--- START OF Supplied material ---
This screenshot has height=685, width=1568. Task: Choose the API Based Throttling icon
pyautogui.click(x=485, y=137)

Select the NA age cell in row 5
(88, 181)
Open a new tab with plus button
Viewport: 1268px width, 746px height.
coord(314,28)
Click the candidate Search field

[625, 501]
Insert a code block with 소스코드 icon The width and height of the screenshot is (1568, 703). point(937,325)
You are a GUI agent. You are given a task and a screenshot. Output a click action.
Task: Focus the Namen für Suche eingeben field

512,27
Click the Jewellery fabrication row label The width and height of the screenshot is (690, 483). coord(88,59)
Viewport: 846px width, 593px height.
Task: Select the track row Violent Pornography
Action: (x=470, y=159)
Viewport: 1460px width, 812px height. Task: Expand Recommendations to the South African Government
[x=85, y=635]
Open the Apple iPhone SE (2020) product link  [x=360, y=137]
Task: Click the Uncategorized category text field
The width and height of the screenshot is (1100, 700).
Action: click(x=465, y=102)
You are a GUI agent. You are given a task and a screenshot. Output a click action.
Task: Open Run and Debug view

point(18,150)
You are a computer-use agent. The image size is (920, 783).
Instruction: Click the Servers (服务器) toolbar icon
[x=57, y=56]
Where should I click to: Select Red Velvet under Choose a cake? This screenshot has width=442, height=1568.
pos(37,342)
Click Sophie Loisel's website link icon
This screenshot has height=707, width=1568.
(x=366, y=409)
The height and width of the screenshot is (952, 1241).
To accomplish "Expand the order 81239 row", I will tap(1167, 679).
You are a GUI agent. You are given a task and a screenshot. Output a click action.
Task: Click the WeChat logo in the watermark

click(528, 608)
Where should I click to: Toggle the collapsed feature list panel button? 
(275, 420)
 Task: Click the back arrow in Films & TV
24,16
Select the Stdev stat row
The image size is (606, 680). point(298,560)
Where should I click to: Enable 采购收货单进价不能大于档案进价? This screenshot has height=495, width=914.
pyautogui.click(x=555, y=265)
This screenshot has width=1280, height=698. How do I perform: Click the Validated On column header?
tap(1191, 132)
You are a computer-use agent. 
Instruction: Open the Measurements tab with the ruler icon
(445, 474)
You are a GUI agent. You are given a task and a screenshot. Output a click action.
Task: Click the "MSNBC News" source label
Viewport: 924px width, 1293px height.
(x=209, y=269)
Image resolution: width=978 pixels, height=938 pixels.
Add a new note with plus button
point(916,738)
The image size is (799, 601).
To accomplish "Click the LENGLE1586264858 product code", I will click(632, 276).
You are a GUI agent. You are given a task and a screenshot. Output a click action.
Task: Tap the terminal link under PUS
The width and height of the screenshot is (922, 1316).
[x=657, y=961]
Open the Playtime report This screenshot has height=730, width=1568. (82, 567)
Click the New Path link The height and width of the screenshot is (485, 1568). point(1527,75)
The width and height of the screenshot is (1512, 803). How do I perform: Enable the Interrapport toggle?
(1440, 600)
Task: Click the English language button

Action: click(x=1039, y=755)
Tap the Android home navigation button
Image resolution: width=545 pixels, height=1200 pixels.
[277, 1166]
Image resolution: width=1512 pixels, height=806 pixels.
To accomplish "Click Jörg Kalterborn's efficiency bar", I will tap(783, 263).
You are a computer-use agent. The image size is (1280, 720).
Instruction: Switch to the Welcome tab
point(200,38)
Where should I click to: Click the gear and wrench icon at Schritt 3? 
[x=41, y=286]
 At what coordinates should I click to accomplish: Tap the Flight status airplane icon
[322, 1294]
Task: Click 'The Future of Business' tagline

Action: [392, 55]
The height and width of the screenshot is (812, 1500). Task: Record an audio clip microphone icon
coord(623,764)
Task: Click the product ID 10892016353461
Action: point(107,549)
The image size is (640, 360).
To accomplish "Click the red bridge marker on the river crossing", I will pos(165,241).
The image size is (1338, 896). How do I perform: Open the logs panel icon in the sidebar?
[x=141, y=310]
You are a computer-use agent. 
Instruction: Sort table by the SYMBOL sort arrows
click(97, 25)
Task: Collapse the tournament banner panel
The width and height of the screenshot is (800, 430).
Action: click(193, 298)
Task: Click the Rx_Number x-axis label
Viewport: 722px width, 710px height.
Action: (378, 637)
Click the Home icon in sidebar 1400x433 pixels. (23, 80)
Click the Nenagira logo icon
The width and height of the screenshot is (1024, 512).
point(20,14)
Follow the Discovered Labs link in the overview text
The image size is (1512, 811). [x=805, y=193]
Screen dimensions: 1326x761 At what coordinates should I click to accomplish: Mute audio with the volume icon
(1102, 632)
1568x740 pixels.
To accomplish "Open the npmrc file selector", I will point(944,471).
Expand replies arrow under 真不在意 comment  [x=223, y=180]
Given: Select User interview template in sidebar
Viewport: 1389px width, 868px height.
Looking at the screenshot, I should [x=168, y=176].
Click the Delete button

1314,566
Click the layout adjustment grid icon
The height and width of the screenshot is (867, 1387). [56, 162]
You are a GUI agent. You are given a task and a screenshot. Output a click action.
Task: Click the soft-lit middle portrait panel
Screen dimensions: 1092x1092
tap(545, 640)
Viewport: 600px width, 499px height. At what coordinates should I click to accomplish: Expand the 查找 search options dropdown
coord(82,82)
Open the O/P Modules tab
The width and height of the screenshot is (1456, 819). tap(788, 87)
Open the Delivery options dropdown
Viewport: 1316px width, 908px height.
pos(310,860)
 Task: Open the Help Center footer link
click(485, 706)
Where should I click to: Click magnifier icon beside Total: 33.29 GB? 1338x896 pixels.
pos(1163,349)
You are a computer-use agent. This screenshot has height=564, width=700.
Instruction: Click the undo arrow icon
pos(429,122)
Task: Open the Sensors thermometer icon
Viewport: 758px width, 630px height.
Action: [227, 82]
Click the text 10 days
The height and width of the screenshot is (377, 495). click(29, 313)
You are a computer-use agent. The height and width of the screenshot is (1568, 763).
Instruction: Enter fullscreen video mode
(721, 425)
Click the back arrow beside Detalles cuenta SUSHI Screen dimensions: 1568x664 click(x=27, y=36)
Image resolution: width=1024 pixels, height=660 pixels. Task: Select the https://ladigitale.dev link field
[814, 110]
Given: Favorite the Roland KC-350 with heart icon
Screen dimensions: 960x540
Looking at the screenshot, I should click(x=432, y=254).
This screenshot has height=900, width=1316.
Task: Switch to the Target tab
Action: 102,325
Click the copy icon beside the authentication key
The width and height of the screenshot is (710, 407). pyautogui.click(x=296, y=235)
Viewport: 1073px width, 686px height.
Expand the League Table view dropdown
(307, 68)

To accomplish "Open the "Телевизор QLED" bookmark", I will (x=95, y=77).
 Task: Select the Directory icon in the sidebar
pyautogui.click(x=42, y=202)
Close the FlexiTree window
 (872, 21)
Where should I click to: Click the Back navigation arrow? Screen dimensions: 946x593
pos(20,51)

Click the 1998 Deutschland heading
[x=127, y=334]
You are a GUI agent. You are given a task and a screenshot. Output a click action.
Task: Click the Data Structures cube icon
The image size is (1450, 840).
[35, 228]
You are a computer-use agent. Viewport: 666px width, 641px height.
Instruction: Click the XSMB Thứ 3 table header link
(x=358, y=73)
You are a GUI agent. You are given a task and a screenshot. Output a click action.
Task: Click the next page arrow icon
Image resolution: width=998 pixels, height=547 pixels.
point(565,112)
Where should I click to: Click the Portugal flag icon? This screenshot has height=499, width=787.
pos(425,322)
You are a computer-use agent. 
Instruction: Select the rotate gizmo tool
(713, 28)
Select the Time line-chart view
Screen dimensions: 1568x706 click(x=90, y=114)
--- END OF Supplied material ---
Short exercise:
Reproduce the records above, starting at the line that contains "Where should I click to: Click the gear" and ending at the line that contains "Action: [392, 55]", with both lines included and the requests kept unchanged. Multiply every coordinate in the answers by 2.15, rounding to the nearest whole number with halves rounded up.

Completed exercise:
Where should I click to: Click the gear and wrench icon at Schritt 3? 
[x=88, y=615]
 At what coordinates should I click to accomplish: Tap the Flight status airplane icon
[692, 2782]
Task: Click 'The Future of Business' tagline

Action: [843, 118]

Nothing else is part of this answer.